Frank wrote:How the game defines success defines how players will interact with the game.
Koumei wrote:I imagine many other players are the same, because their PCs are more important to them than any number of NPCs.
Your motivation redefinition still hasn't solved this problem, Frank.

19 times out of 20, I would rather let the kingdom burn down or have to deal with the indignity of my family becoming prostitutes for Mephisto than have to tear up my character sheet.

Sure, in stories we look down on cowardly protagonists, but that's because A) we don't have as much emotional or physical investment in the heroes in literature as we do on tabletop and B) the tabletop certainly isn't over if the heroes slink off from the ruins of Boatmurdered with their tails between their legs.

Heroic Fantasy needs some kind of bottom pit safety net.
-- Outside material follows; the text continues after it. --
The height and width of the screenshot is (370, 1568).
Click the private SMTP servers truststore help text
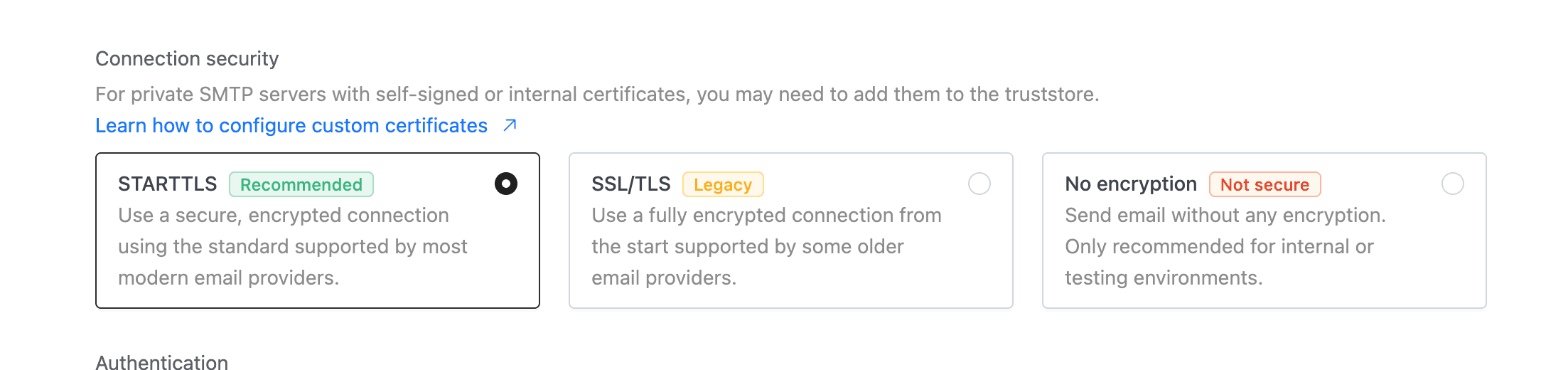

There has to be some kind of resurrection.
Josh Kablack wrote:Your freedom to make rulings up on the fly is in direct conflict with my freedom to interact with an internally consistent narrative. Your freedom to run/play a game without needing to understand a complex rule system is in direct conflict with my freedom to play a character whose abilities and flaws function as I intended within that ruleset. Your freedom to add and change rules in the middle of the game is in direct conflict with my ability to understand that rules system before I decided whether or not to join your game.

In short, your entire post is dismissive of not merely my intelligence, but my agency. And I don't mean agency as a player within one of your games, I mean my agency as a person. You do not want me to be informed when I make the fundamental decisions of deciding whether to join your game or buying your rules system.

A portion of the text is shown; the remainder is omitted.